Hence, the antenna current being converged into the second coupling
element 37 as the feeding portion of the dipole antenna is shunted
to the conductive metal element 35.
[0078] Normally there is a correlation between a current
distribution and the local mean SAR. It is known that, when maximum
points of the antenna current converge on one location and this
maximum point exists near a human body, the local mean SAR is
increased. Therefore, if such antenna current distribution is
separated into two locations or more and the maximum point of the
antenna current is positioned away from the human body, the local
mean SAR can be decreased. This will be explained further in detail
with reference to the drawings hereunder.
[0079] FIG. 6 shows a state that the user is speaking on the
folding type portable radio equipment according to the present
embodiment, and the same reference symbols are affixed to the same
constituent elements as those in FIG. 1. In this case, for the
purpose of simplification, an illustration of the user's hand to
hold the equipment will be omitted herein.
[0080] In FIG. 6, the opening portion 12 for the earpiece portion
provided on the upper case 1 is put to user's ear E of the head H
of the human body in the speaking condition, and the second hinge
portion 32 as the feeding portion of the dipole antenna comes close
to the human body (the antenna current converges into an area
.alpha.). That is, because the area .alpha. into which the antenna
current converges comes close to the human body, the local mean SAR
is increased for the above reason. Particularly the antenna current
is apt to converge into the second hinge portion 32 as the feeding
portion at 1.92 GHz. However, in the present embodiment, the
conductive metal element 35 is connected electrically to the second
hinge portion 32. Hence, the antenna current flows through the
conductive metal element 35 connected electrically to the second
hinge portion 32. As a result, the antenna current is distributed
into an area .beta. that is away from the human body.
[0081] In other words, it is appreciated that, because the
conductive metal element 35 is connected, the antenna current
concentration location is distributed to two locations from one
location.
[0082] FIG. 7 is a graph showing a rate of change of a local mean
SAR over a length L4 of the conductive metal element 35 in FIG. 5.
In this case, the interval W between the hinge portion 3 and the
conductive metal element 35 is set to 2 mm. Here, suppose that an
operating frequency of the antenna is set to 1.92 GHz (a wavelength
is about 156 mm).
[0083] From this FIG. 7, it can be understood that the local mean
SAR can be reduced by connecting the conductive metal element 35
and is changed depending on the element length L4. When the element
length L4 of the conductive metal element 35 is set to 37 mm (about
1/4 wavelength), the local mean SAR can be reduced by about 40% at
a maximum.
[0084] Next, FIG. 8 is a view showing a reducing rate of the local
mean SAR over an interval W between the conductive metal element 35
and the hinge portion 3 in FIG. 5. In this case, the element length
L4 of the conductive metal element 35 is set to 37 mm.
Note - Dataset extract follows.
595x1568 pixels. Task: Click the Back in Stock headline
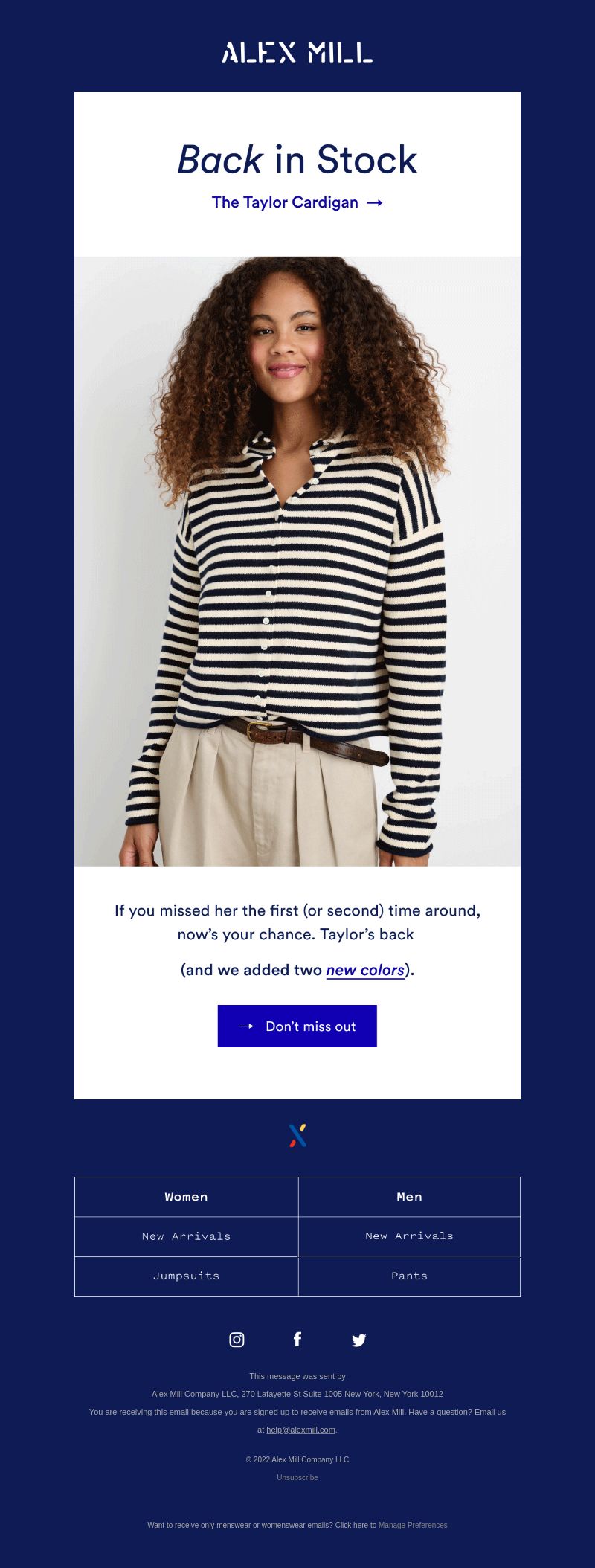point(298,159)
[0085] When the interval W is increased by 6 mm (when the interval
W is expanded from 2 mm to 8 mm), the local mean SAR is reduced by
about 20%. Further, since the conductive metal element 35 into
which the antenna current is shunted becomes distant from the human
body in the speaking condition, a vertically polarized wave gain in
the speaking condition is enhanced and the antenna gain in the
speaking condition is improved by 1.0 dB. In this case, even when a
height H of the conductive metal element 35 from the circuit board
21 is lowered, the similar reducing effect of the local mean SAR
can be achieved.
[0086] In this manner, according to the folding type portable radio
equipment of the first embodiment of the present invention, the
conductive metal element 35 whose length is set to about 1/4 wave
at a desired frequency is connected electrically to the feeding
portion to which the antenna current converges, and is arranged
perpendicularly with the long side (Z direction) of the lower case
2, i.e., in parallel with the Y-axis direction. Further, an end
portion of the conductive metal element 35 opposing to the end
portion that is connected to the feeding portion is formed as an
open end. Therefore, the antenna current can be shunted to the
conductive metal element 35 and the polarization can be optimized
to the speaking condition. As a result, the local mean SAR can be
reduced and also the high antenna gain can be ensured.
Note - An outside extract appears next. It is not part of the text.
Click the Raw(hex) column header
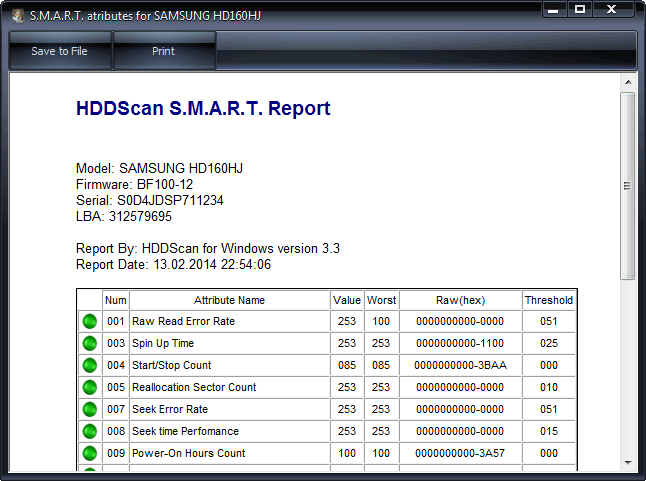Image resolution: width=646 pixels, height=481 pixels. click(460, 300)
[0087] In the present embodiment, the conductive metal element 35
is constructed integrally with the feeding metal 34. But such a
configuration may be employed that the conductive metal element 35
is brought into electrical contact with the feeding metal 34 by a
spring force, or the like. Further, even when the conductive metal
element 35 is not brought into contact with the feeding metal 34,
such conductive metal element 35 may be connected electrically to
the conductive element constituting the hinge portion 3 in which
the antenna current is concentrated. Further, the conductive metal
element 35 may be connected to the feeding metal 34 or the
conductive element constituting the hinge portion 3 in terms of a
capacitive coupling.
[0088] Further, in the present embodiment, the conductive metal
element 35 is arranged to shunt the antenna-current of the feeding
portion. But a conductive element 24 printed on the circuit board
21 may be employed, as shown in FIG. 9 (the same reference symbols
as those in FIG. 1 indicate the same constituent elements). In that
case, the number of articles can be reduced.
[0089] Further, in the present embodiment, the example in which the
metal frame 1A arranged in the upper case 1A is used as the antenna
element and the dipole antenna is constructed by the upper case 1A
and the circuit board 21 arranged in the lower case 2 (the approach
of reducing the local mean SAR) is shown. But an inverted F-type
antenna, a helical antenna, a whip antenna, or the like, for
example, maybe employed as the antenna arranged in the portable
radio equipment. That is, it is important that the conductive metal
element 35 should be connected to a portion in which the antenna
current is concentrated.
Second Embodiment
[0090] Next, a second embodiment of the present invention will be
explained in detail with reference to FIG. 10 hereunder.
[0091] FIG. 10 is a perspective view showing a folding type
portable radio equipment according to the present embodiment when
viewed from the rear surface side. In this case, the same reference
symbols as those in FIG. 1 show the same constituent elements and
their detailed explanations will be omitted herein.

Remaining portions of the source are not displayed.